Add red onion to the pan and cook until soft, stirring occasionally. Add garlic and cook for 1 minute more. Add beer and deglaze the pan by loosening up the brown bits that have formed on the pan. Add oregano and bay leaves. Return short ribs to the pan. Short ribs should be submerged by the beer.

Bring pan to a boil and transfer to the oven at 375F for about 3 hours, or until falling off the bone. Remove from the oven and let cool. Shred meat, removing as much fat as possible, and set aside.

*Hint: The braising of the short ribs can be completed the day before making the chili.

For the Chili:
Start the chili while the short ribs are braising. Roast the poblano and red peppers on a gas stovetop or grill, turning until all sides are blistered and blackened. Remove from heat and place in a plastic bag and let cool. When cooled, remove the skin from the peppers. Chop the peppers into 1/2-inch pieces and set aside.

Heat a large stockpot over medium heat. Add the oil. When stockpot is heated add the red onion and jalapenos, stirring occasionally until softened. Season with salt as needed. Add garlic and cook 1 minute. Add beer, beef stock, chipotle peppers in adobo, roasted peppers, fire roasted tomatoes, tomato sauce, tomato paste and black beans and stir until combined. Stir in garlic powder, onion powder, ancho chili powder, chipotle chili powder, oregano, pepper and cumin. Add in short rib meat when it is finished. Season with salt as needed.

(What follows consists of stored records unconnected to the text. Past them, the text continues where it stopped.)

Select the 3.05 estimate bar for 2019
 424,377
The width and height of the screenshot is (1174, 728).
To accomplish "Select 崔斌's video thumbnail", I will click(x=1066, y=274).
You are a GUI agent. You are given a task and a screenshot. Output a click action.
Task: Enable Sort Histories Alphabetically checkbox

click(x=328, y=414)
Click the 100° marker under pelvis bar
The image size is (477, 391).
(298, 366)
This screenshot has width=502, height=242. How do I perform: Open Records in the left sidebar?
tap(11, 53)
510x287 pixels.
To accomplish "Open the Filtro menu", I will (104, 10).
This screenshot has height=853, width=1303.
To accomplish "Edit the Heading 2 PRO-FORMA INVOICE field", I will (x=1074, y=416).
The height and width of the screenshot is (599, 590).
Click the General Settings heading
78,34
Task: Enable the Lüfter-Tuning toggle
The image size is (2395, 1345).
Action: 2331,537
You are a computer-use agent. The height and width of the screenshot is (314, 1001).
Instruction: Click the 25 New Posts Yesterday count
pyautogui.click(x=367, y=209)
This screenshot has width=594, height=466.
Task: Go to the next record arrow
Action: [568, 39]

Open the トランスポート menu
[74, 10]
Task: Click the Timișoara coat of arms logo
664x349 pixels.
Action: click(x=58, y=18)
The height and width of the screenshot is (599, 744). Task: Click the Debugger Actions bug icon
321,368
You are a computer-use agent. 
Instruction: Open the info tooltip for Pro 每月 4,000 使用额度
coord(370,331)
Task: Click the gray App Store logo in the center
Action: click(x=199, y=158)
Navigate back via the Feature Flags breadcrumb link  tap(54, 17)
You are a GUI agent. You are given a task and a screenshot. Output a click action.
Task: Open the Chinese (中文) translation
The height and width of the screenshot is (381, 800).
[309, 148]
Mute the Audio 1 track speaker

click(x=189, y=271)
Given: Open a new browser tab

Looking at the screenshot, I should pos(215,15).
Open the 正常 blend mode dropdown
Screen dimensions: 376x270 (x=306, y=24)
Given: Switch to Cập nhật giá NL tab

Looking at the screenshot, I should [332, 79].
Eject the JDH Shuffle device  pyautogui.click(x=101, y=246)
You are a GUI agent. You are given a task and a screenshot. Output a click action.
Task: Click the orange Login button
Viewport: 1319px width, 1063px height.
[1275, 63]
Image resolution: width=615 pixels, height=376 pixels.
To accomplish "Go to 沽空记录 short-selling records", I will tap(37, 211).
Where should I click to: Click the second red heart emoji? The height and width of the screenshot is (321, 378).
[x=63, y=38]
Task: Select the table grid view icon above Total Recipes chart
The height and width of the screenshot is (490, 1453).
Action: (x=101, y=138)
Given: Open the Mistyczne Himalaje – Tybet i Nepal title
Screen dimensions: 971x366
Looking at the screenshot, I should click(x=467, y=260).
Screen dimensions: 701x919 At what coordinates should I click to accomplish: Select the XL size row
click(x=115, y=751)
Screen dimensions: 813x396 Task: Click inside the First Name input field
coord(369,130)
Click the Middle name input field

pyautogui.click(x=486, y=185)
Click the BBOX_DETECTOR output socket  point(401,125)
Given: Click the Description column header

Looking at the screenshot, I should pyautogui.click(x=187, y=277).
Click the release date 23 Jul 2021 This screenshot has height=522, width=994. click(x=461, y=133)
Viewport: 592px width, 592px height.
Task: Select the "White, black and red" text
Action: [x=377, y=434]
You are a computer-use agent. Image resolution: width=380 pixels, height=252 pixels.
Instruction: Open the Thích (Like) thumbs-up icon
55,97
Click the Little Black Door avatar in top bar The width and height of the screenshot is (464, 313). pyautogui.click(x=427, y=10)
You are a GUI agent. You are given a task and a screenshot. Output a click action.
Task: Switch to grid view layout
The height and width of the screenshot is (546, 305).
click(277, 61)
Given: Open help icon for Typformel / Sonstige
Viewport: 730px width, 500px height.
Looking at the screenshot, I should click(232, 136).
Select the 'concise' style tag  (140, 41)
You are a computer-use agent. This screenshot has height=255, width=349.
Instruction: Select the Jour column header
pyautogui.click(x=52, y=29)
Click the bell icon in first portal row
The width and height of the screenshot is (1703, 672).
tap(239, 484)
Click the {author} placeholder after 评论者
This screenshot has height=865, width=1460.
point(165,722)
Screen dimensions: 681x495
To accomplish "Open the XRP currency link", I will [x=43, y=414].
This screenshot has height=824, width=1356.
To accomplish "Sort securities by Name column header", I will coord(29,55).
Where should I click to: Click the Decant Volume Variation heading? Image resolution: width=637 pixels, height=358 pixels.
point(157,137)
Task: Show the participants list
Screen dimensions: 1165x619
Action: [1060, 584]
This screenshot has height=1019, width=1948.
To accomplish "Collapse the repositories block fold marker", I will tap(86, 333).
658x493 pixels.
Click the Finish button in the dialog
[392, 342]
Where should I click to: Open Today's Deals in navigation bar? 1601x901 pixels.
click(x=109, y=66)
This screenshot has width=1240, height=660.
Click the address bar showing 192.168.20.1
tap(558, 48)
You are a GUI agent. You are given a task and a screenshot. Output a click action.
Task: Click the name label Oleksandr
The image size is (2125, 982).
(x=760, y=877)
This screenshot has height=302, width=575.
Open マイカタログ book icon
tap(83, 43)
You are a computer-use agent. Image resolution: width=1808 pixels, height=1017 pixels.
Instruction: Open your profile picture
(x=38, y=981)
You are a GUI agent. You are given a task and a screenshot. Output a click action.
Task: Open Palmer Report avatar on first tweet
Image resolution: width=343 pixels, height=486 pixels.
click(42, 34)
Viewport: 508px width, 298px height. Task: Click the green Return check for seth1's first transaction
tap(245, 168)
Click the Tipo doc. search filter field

Bring to a boil and then lower heat to a simmer. Simmer at least 3 hours to combine flavors.


----------



## wdbrand (May 24, 2007)

I'd be more interested in what that mess cost than what it tasted like. You got a figure?


----------



## surfmom (Nov 3, 2012)

lol yea the ribs because I went with 1lb bone in short ribs and 1 lb boneless was about $10 the beer was $7 for a 4 pack I used 3, the fire roasted tomatoes were $1.29 x 2, I think any kind of beef except ground will work just fine because of all the cook time. I will probably try this with stew meat next time. Hubby kept saying mmmmmmmmm the whole time


----------



## dialout (Feb 5, 2011)

Man that is in depth for chili...sounds good though


----------